Hayatı birkaç kelimeyle anlatmak da, şifayı kelimeler de aramak da yetersiz. Ama yine de bazılarımızın sık sık sorguladığı, bazılarımızınsa sorgulamaktan kaçtığı belli başlı kavramlar olduğunu inkar edemeyiz… İşte kafamızın içinde dönüp duran o düşünceler üzerine keyifli bir yazı.
Yaşam
Bedenimizin kendi hafızası vardır. Küçüklükten beri edindiğimiz iyi- kötü her deneyim burada birikir; bu hafıza bedenin davranışlarına ve kendini ifade edişine yansır; onu şekillendirir. Konuşurken tıkanıklık hissettiğiniz; yüzünüzü kaşıma isteği veya bir yerlerde kaybolmuş gibi bakma oldu mu hiç? Bunu bir çok insanda görebilirsiniz; çünkü bu bedenin hafızasından kaynaklanır. İnsan doğru farkındalıkla kendini gözlemlemeye, başkalarıyla ilişki kurarken onu izlemeye başlarsa bu yenilik onu değiştirebilir ve tıkanıklıklarını, kusurlarını giderebilir. Yaşam bunu yaptığınızda başlar; ne yaşadıklarınız değildir yaşam…
Sevgi
Nasıl ki dinlemek için önce duymak gerekiyorsa; sevmek için de önce görmek gerekiyor. Sevgi karşındakinin olağanüstü varlığını, düşünceleriniz olmadan görmeniz demektir. İncilde “Sevemediklerinizi sevin” derken aslında bahsedilmek istenen; bundan çok daha derindi. Sevemediklerinizi düşünceleriniz yüzünden sevemiyorsunuz; eğer onlar yatışırsa her şeyi sevgiyle görüp herkese aşık olabilirsinizdi.
Kadın
Dişil, erille birlikte var oldu, ikisi de birbirinin tamamlayıcısı haline geldi. Erkek, kadın olmadan bütünselliğine kavuşamaz; kadın da erkek olmadan… Doğada herşey zıtlıklarla ilerler, doğanın iradesi bu zıtlıklıklar sayesinde gelişimini sağlar.

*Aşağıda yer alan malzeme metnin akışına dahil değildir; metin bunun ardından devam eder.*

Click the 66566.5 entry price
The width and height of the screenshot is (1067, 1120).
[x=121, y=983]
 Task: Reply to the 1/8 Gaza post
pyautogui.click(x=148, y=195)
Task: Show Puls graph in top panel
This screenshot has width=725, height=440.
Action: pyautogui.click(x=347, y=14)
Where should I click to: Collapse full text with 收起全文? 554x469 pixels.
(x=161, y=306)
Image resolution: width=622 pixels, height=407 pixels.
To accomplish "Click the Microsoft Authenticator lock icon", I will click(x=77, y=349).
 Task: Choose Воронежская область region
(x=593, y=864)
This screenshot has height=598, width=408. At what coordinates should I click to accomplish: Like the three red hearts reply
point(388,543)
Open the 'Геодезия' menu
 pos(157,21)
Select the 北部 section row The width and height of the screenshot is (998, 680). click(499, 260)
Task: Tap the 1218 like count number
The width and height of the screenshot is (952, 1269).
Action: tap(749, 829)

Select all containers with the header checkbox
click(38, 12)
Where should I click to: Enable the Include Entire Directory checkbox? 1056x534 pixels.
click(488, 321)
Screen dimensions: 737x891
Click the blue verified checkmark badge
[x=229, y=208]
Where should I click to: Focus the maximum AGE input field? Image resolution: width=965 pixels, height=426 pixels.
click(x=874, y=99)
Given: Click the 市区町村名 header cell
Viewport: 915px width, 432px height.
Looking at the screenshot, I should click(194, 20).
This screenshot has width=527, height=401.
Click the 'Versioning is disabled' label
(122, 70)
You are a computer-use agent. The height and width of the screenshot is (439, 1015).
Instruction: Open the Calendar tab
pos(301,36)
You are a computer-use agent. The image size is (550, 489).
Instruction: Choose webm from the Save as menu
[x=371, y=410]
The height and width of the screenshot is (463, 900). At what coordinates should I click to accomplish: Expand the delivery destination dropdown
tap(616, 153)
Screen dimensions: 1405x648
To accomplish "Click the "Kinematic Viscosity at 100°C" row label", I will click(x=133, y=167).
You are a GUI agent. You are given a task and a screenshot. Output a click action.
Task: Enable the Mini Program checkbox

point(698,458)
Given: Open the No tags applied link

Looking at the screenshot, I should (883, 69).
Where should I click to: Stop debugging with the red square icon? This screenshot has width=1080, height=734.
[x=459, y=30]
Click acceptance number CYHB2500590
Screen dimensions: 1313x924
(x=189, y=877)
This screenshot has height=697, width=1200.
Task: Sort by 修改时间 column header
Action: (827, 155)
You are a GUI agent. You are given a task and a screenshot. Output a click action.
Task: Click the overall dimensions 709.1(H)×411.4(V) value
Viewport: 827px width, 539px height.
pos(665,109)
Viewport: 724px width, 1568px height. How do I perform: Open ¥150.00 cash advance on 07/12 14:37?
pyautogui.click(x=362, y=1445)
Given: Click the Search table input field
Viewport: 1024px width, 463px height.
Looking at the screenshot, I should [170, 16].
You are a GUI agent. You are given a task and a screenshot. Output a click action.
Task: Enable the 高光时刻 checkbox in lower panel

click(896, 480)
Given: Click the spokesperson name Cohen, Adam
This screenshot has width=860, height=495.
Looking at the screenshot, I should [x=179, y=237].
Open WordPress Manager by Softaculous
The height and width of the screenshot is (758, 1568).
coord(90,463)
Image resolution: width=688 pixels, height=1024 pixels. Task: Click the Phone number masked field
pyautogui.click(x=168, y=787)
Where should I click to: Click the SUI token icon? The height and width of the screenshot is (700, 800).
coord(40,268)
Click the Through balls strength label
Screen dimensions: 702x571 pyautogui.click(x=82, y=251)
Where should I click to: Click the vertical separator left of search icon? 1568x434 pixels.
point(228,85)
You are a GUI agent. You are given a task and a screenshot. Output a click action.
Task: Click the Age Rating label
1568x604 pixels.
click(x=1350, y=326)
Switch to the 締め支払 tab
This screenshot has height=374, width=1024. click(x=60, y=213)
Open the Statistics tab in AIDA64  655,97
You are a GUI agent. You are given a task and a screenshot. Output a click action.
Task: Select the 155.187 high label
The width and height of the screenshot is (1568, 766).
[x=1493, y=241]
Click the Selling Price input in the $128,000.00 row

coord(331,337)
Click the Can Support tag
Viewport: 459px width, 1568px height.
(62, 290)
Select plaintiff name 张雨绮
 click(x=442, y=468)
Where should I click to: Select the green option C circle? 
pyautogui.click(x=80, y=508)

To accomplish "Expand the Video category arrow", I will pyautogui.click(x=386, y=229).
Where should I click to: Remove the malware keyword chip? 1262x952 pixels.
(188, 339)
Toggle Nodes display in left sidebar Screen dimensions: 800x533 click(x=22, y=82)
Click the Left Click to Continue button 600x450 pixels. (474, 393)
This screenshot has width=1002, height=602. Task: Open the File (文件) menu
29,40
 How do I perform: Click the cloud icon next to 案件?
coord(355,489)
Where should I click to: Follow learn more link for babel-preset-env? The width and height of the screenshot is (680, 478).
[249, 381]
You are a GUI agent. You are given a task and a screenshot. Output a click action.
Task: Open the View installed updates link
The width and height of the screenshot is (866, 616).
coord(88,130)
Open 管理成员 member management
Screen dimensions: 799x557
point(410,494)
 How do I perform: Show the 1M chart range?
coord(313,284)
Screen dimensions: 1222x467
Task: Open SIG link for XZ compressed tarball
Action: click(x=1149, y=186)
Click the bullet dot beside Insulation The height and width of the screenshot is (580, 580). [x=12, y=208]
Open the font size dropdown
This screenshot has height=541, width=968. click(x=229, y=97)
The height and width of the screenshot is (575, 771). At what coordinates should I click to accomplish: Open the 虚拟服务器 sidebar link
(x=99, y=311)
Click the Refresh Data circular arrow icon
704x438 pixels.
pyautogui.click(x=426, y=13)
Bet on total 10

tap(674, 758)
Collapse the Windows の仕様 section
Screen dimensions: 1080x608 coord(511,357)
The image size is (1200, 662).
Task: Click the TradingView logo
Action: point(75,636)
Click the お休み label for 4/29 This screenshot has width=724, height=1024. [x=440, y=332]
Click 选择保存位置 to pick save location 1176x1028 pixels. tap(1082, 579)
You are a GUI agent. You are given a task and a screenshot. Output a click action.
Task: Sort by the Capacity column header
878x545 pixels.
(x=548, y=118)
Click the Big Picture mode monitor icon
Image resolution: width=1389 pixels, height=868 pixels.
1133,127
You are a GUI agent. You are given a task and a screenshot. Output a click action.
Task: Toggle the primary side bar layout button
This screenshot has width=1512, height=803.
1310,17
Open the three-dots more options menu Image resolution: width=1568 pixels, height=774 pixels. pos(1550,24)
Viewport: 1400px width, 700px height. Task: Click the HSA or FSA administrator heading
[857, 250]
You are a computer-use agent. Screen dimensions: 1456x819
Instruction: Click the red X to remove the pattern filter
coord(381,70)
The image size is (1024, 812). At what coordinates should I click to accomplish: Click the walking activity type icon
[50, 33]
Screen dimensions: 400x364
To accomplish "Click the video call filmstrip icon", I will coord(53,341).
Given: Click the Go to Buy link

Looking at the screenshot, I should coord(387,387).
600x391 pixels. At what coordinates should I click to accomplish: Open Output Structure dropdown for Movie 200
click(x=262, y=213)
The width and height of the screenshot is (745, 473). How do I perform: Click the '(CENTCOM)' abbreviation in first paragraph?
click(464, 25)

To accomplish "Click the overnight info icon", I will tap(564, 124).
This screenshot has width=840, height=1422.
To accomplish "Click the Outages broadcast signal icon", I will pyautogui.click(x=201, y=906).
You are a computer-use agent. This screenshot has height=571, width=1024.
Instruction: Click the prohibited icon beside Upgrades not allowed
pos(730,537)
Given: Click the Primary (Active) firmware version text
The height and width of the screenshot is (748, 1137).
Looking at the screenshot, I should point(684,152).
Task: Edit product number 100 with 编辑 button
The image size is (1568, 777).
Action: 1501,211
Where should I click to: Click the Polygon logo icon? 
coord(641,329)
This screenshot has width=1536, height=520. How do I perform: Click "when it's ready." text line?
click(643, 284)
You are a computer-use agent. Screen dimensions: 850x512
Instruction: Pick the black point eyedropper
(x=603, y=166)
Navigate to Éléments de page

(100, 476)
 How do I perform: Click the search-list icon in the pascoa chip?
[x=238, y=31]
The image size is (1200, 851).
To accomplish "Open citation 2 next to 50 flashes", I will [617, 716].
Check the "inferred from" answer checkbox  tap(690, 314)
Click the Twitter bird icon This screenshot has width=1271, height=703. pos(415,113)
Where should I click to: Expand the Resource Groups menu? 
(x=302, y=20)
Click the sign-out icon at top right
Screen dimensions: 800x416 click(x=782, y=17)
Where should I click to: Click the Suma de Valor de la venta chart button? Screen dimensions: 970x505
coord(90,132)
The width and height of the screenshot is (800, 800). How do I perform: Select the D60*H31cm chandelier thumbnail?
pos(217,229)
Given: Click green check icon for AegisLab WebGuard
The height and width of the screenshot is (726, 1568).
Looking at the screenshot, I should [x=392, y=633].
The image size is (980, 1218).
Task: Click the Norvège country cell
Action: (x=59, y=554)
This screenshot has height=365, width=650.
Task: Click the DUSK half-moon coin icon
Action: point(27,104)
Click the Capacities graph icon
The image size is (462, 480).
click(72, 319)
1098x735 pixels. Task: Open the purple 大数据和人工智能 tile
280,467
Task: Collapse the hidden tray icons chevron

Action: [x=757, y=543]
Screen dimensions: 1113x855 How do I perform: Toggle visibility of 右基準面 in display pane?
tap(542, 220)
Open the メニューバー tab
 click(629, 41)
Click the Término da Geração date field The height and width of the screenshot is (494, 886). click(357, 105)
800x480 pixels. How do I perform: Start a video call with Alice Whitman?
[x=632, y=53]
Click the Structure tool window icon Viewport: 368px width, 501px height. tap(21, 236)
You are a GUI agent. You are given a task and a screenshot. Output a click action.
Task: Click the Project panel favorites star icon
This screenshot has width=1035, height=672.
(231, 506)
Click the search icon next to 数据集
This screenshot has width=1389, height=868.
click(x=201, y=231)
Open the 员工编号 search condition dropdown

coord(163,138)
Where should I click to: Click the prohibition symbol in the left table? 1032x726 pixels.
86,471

Kadın erkekten her zaman bir adım daha öndedir; çünkü varlığın kendisi dişidir; evrenin kutsal rahmi bu dünyayı hem doğuran hem de bu dünyanın kendisi kılığına girmiş varlık…
O varlık ki şu an heryeri dolduruyor, kalplerin en derin merkezinde yaşıyor; uyananlara yardım edip, uyuyanlara da kendisiyle birleşmesi için belalar veren; kutsal yaşam!
Duygu Merkezlerimiz ve Seks
Duygularımızın bağlı bulunduğu merkez içimizdeki seks merkeziyle derinden bağlantılıdır. Uzun yıllar süren bir ilişki bittikten sonra; hemen yeni bir ilişkiye bazı kişilerin başlayamaması da duygulardan aldığı hasarda gizlidir. Duygu merkezi düzgün çalışmadığı için seks merkezi de dengeli bir şekilde çalışamaz ve enerji yükselemez.
Eğitim Sistemi
Küçüklükten beri taklit ve itaatle şartlanan beynimiz aldığımız eğitime sıkı sıkıya bağlanır. Bir müddet sonra uyuşur ve aldığımız eğitimin kendisi haline gelir. Yeni fikirleri reddedişimiz eğitim sistemimize aykırı olduğu içindir. Eğer eğitim sistemimiz sürekli kıyaslanmak, yarışmak, toplumun en büyük hastalığı olan “biri olmaya çalışmak” ve kazanmak olmasaydı; insanlık bilimde katettiği gelişmelerin yanısıra; insan olma ve sevgi yolunda da epey bir gelişme kat edebilecekti…
Cennet ve Cehennem…
Cennet ve cehennemin var olmasının tek sebebi bize öğretilen tanrının tam şu an burada olmamasıdır. Şayet tanrı burada değilse ve o zaten ulaşılamazsa; o zaman onun yerine cennet ve cehennem mekaniği önemli hale gelir. Fakat eğer o şu an buradaysa, varsa, o halde cennet ve cehennem tüm önemini, cazibesini yitirir; çünkü en önemli şey onu deneyimlemek; yaşamaktır.